Miami-Dade

Politics

Obama rakes in campaign cash at Miami Beach fundraiser with Marc Anthony

 

The president rallied a raucous crowd at a Miami Beach fundraiser in an effort to rake in campaign cash and shore up support among crucial Hispanic voters.

pmazzei@MiamiHerald.com

President Barack Obama made a swing through Miami Beach on Tuesday evening to pursue two re-election campaign goals: raise money from well-heeled donors and lure Hispanic voters — on this night, with a little salsa music.

Both efforts are crucial for Obama, whose campaign has spent the past few days warning that it might be outspent by Republican rival Mitt Romney and aggressively courting Hispanic voters who could decide the election in swing states, including Florida.

Obama appeared at the Fillmore Miami Beach at Jackie Gleason Theater after pop star Marc Anthony, who sang with a 16-piece band for the crowd of about 2,300 before the president made his entrance, without the singer.

Obama spoke for about 35 minutes, framing the election not as a report card on his first term but as a choice of ideologies on how to heal the fractured economy.

“We understand how much work we have left, but the debate in this election is not whether we need to do better,” he said. “The debate in this election…is about how do we do better.”

He also gave a shout-out to the NBA champions Miami Heat, saying, “You guys earned it.”

The fundraiser was part of a two-day campaign trip for Obama, who was expected to raise more than $2.3 million on Tuesday alone in two events in Atlanta and two in Miami.

Looking to spur would-be donors, the president and his advisors have noted that Romney and Republican-leaning political action committees known as super PACs are on pace to rake in more cash than Democrats and Obama.

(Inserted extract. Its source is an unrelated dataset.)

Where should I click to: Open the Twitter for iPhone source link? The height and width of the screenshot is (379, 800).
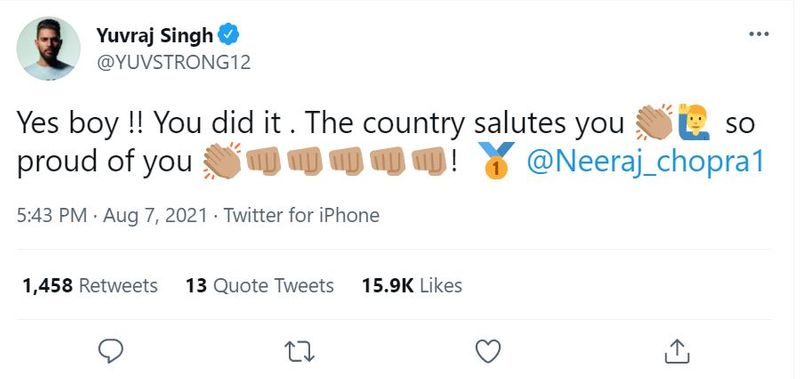(x=302, y=215)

An email the president’s campaign sent supporters on Tuesday said Obama “will be the first president in modern history to be outspent in his re-election campaign, if things continue as they have so far.”

Obama is particularly trying to shore up support among Hispanics, whose excitement for the president dwindled after he failed to deliver promised immigration reform and stepped up his administration’s deportations of immigrants who are in the country illegally. Earlier this month, his administration announced it will allow hundreds of thousands of young immigrants brought into the country illegally as children to remain and seek work.

“They are Americans through and through — except for their paperwork,” Obama said at the Fillmore, to a standing ovation. Romney has called for a long-term immigration solution and has said he wants to provide a path to U.S. citizenship to people who serve in the military.

In Miami Beach on Tuesday, Obama didn’t mention the U.S. Supreme Court’s decision a day earlier to uphold a portion of Arizona’s controversial immigration law, which allows police to ask anyone they stop for papers showing their immigration status. The court also struck down several of the law’s other provisions.

The high court is expected to rule Thursday on Obama’s healthcare law, which he touted as helping to expand insurance coverage and prevent discrimination based on pre-existing conditions. Romney said on Tuesday that if the legislation is overturned, Obama will have “wasted” his time in office.

Obama said he is focused on bringing back jobs that have been moved overseas — a jab at Romney, whom the president’s campaign has tried to characterize as an “outsourcer.”